Education revolution? Pah! It’s a bureaucrat bonanza
The Austrian economist Friedrich Hayek, in the Road to Serfdom, warns against centralised planning and control. He also warns of the conceit evidenced by bureaucrats and politicians that they can regulate and manage the myriad, complex relationships and transactions underpinning an open and free society.
One doubts whether Minister Garrett or the educrats responsible for the draft Australian Teacher Performance and Development Framework have ever read Hayek’s book – if they had, they would realise how dangerous and counter-productive it is.
The teacher performance framework, released last week, represents the most recent milestone in the Rudd/Gillard education revolution and the mania the Commonwealth Government has to micromanage schools. Even though Canberra neither owns any schools nor employs any staff, all roads lead to Canberra.
All Australian schools, government, Catholic and independent, are being forced to implement a national curriculum, national testing and assessment regime, national teacher registration and certification and, most recently, a national approach to evaluating teacher performance and management.
While mouthing the rhetoric of school autonomy and school diversity, the ALP Commonwealth Government is mandating a uniform approach in key areas that impose excessive compliance costs and restrict autonomy and flexibility at the local level.
Best illustrated by the Building the Education Revolution fiasco, the danger is that schools are forced to implement programs and directives from head office that mandate an inflexible, ineffective and costly model of school management.
The flaws in the draft teacher performance framework are many.
Much of education has fallen to the world of corporate clichés and hollow rhetoric and the draft framework provides its fair share of superficial statements. The framework describes research evidence as “unequivocal”, teacher quality is described as “the most significant in-school factor” and schools are called on to create “a culture of performance and management”.
Principals, instead of being exemplary teachers or visionaries committed to the higher purposes of education, are now responsible for “creating a culture of professional improvement, feedback and growth” and for managing a “performance and development cycle” for all staff.
The framework provides yet another example, along with national literacy and numeracy testing and making results public on the My School website, of the fetish to limit education to what can be ‘objectively’ measured. When evaluating performance schools are told “objectives should be designed to be measurable and clear about the evidence to be used to measure them”.

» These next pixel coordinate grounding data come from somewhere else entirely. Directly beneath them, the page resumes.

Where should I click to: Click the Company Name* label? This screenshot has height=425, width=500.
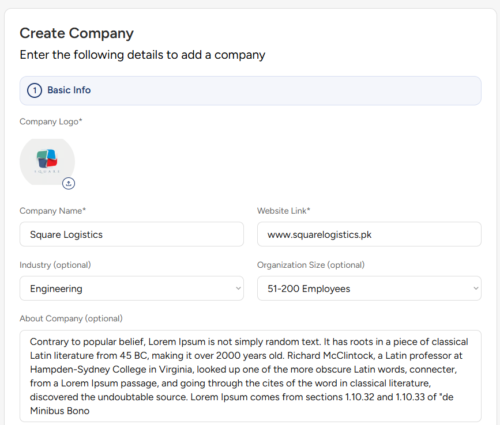[52, 211]
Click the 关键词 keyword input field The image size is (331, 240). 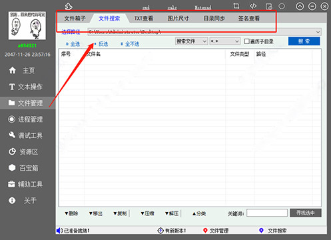pyautogui.click(x=267, y=213)
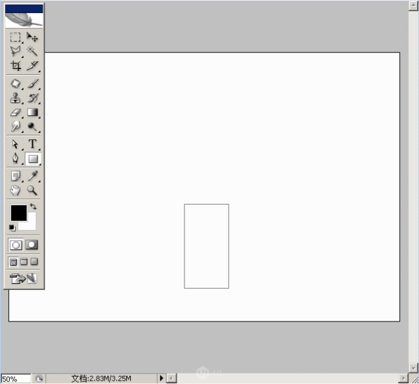Select the Eyedropper tool
Screen dimensions: 419x384
click(32, 176)
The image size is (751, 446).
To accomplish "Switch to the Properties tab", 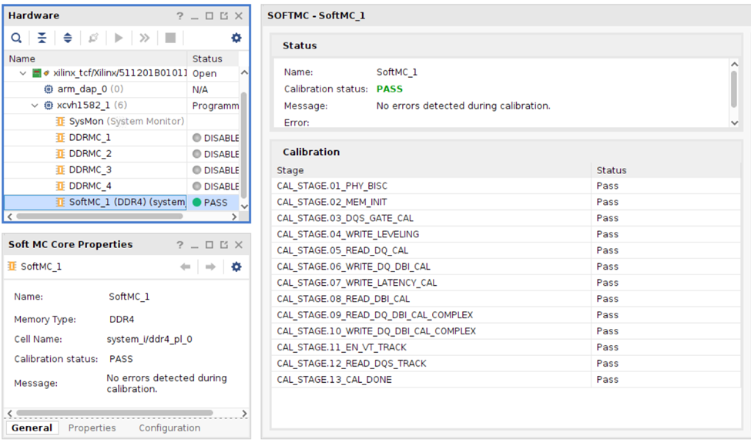I will pos(92,428).
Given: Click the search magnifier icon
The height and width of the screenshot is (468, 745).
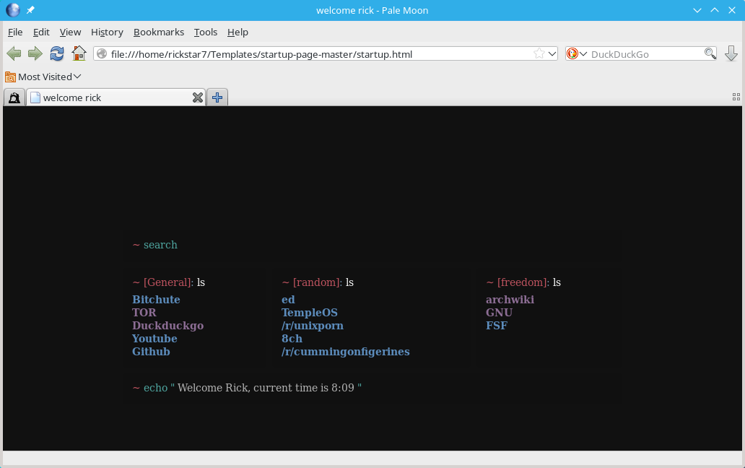Looking at the screenshot, I should (x=710, y=53).
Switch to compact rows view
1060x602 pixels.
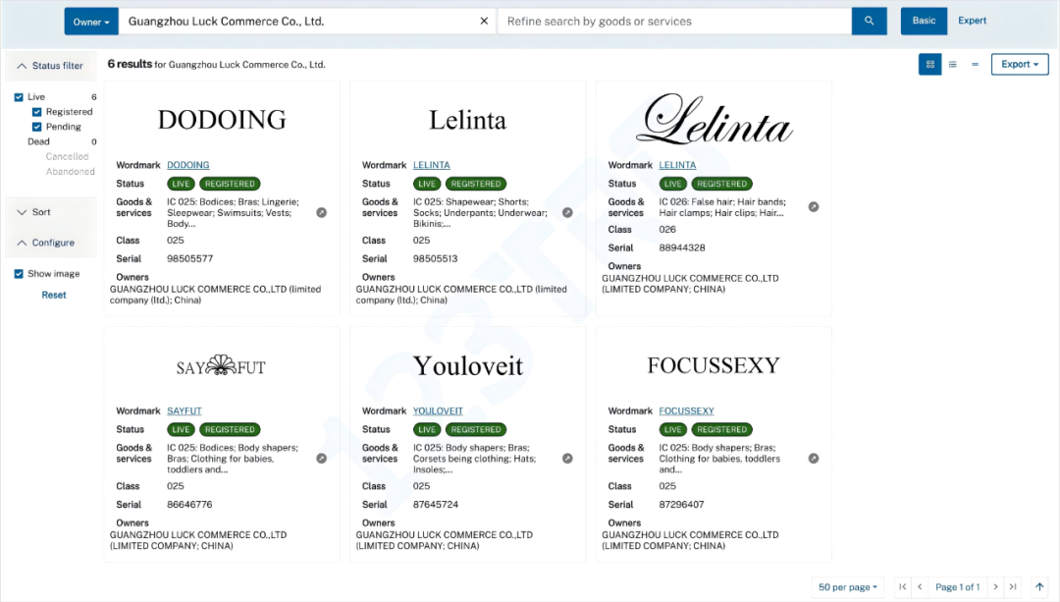[975, 65]
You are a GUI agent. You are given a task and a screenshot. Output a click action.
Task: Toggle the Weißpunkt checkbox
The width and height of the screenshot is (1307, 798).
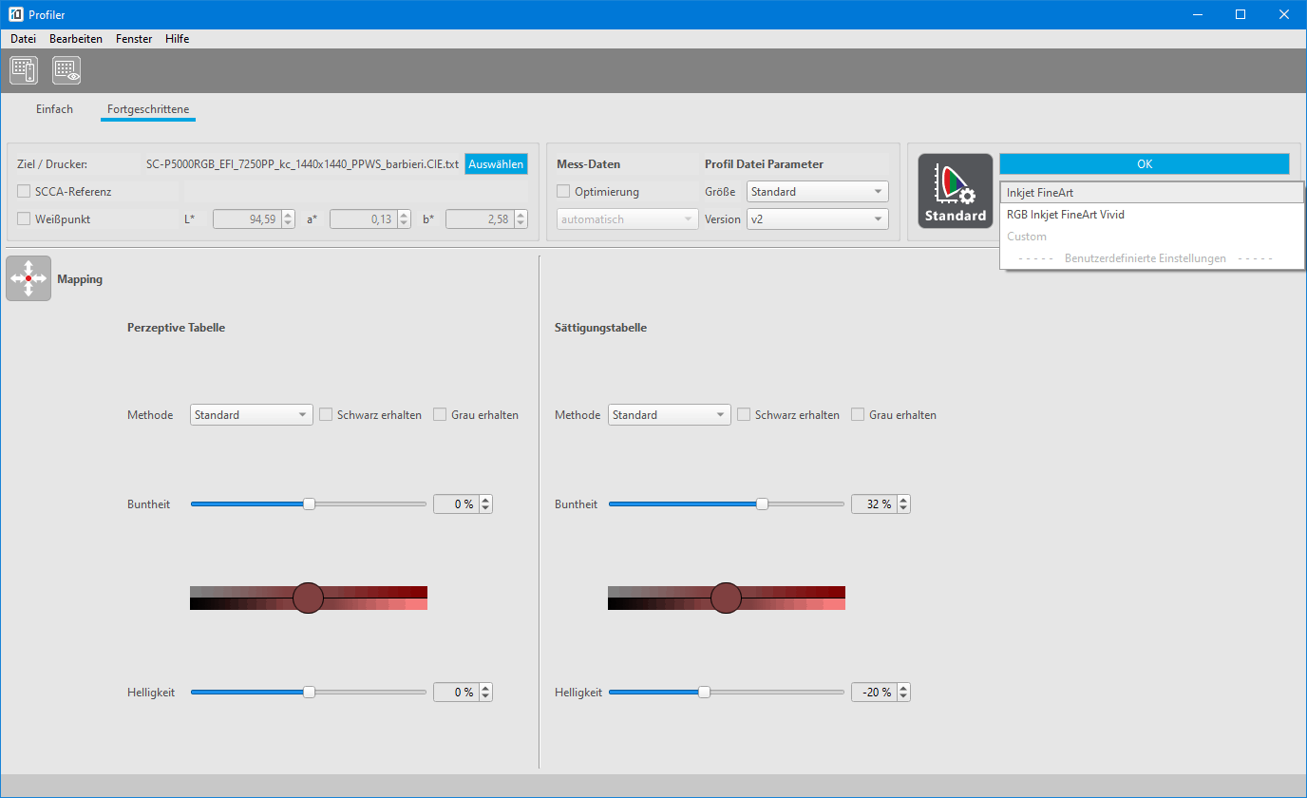click(x=25, y=219)
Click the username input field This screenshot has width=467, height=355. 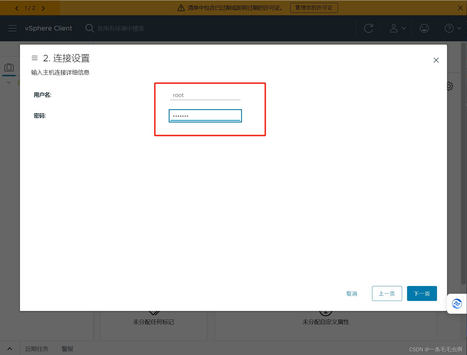tap(205, 95)
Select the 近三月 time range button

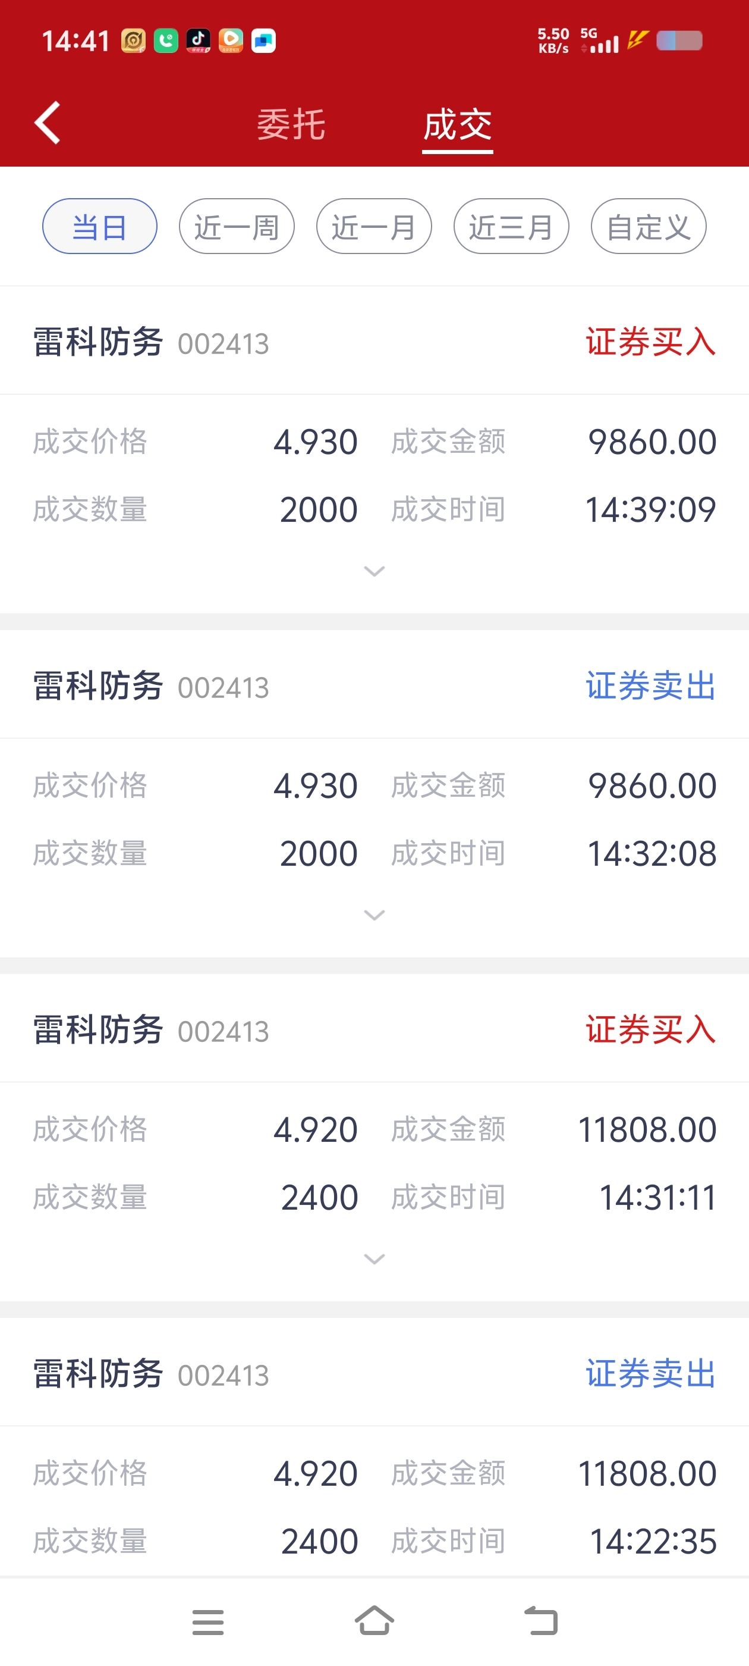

Ignored is that much of what an inspiring and successful teacher does impacts on students in the long term and in ways that might not be immediately identifiable or able to be measured.
One only needs to read the list of measures that schools and teachers will be forced to employ when evaluating performance, ranging from parent and student feedback, teacher self-assessment and peer review, impact on student outcomes and classroom observation, to realise what a cumbersome, time consuming and bureaucratic exercise the performance regime represents.
Teachers, and school leaders, are already overwhelmed with the bureaucratic, managerial model of education being forced on schools and the situation is about to get a lot worse.
Valuable time and energy will be lost as teachers collect and collate mountains of evidence required for evaluating performance.
Worse still with Minister Garrett’s teacher performance plan is the fact, to be eligible, that teachers will have to pay $1,500 up front with no guarantee that they will be rewarded and, in addition, much of the bonus will be lost to the tax office.
Such is the power of helicopter parents and the self-esteem, care, share, grow movement that teachers, to be successful, will have to ensure that all students are winners and parents feel their children are above reproach.
It’s not only parents and students that teachers will have to kowtow to. As classroom teachers already understand, in order to get a tick much of the evidence they will have to produce will have to comply with the most recent education fads and whatever head office nominates as a priority.
Instead of classroom practice being based on what practitioners know is most effective and achievable, teachers will be forced to copy such mindless, politically correct fads like open classrooms, inquiry-based learning (where teachers become guides by the side and children are knowledge navigators) and collaborative, negotiated, diagnostic assessment where the word “fail” is banned and all students are successful.
Much of what Australian schools are being forced to implement under the Rudd/Gillard education revolution banner has been tried in the US and the UK and the proposed teacher performance system is no exception.
Even more depressing for schools and teachers is the reality that innovations like national testing, naming and shaming schools and performance and bonus schemes for teachers have failed to raise standards, strengthen schools or support teachers in what is an increasingly stressful and difficult profession.